If you saw them at the dog show, not sure why you didnt discuss it with the people showing


----------



## Gavtek (Aug 23, 2009)

It makes me sad every time I see a husky in Dubai


----------



## sean21686 (Dec 4, 2010)

Hey Jinxy, thanks for the reply. I did try to discuss with people who I met. Unfortunately, the ones I asked had no clue what they were doing. They just had it as a status symbol or something good to have.

And yes they are stubborn just like me. I enjoy long walks so rotties would do just fine with me.

I love the husky as much as the rottie. But they won't be able to bear the heat and I don't want to put them through the suffering.


----------



## Sunset (Jan 24, 2011)

Keep in mind that if you take on a rottie it will have to be leashed and muzzled = by law. Also bear in mind that if you decide that the upkeep, care and cost is more than you can handle or when you leave and you decide that "it's not in your budget" to take the dog with you, you will have a very hard time rehoming the dog. An animal is a commitment. Too many people take on animals as "pets" or "for company" when they come to Dubai and when it comes time to leave the animals are abandoned like garbage. Please think long and hard before you take on this responsibility.


----------



## pamela0810 (Apr 5, 2010)

sean21686 said:


> Hey Jinxy, thanks for the reply. I did try to discuss with people who I met. Unfortunately, *the ones I asked had no clue what they were doing. They just had it as a status symbol or something good to have.* - How did you reach this conclusion? Did they tell you so? And if yes, is this why YOU have decided to look into the exact same breeds??
> 
> And yes they are stubborn just like me. I enjoy long walks so rotties would do just fine with me. - Where do you plan to walk your dog? Most of the places in Dubai do not allow pets.
> 
> I love the husky as much as the rottie. But they won't be able to bear the heat and I don't want to put them through the suffering.- None of the dogs here can bare the heat! This weather is not ideal for any dog type!
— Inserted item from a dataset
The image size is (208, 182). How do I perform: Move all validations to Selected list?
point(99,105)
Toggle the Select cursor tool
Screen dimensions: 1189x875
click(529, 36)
Now answer these questions:
1. Have you ever had a dog before?
2. Why do you want to get a dog?
3. Do you live in an apartment or a villa? If you live in an apartment, forget about getting a big dog, get a chihuaha!
4. Who is going to take care of the dog when you're at work all day?
5. A big dog usually needs at least 2 walks in a day or he needs a place to run around and play freely. Do you have the time to take your dog for 2 walks each day at least 45 minutes long and continue to do so for the next 12-14 years? Do you have a garden in your backyard where your dog can sit around and chew a bone or just run around?
6. Are you prepared for your electricity bill to go up 300% because the air-conditioning will be on all day for your dog, especially during summer?
7. Can you afford to feed a big dog? Dog food is NOT cheap in Dubai!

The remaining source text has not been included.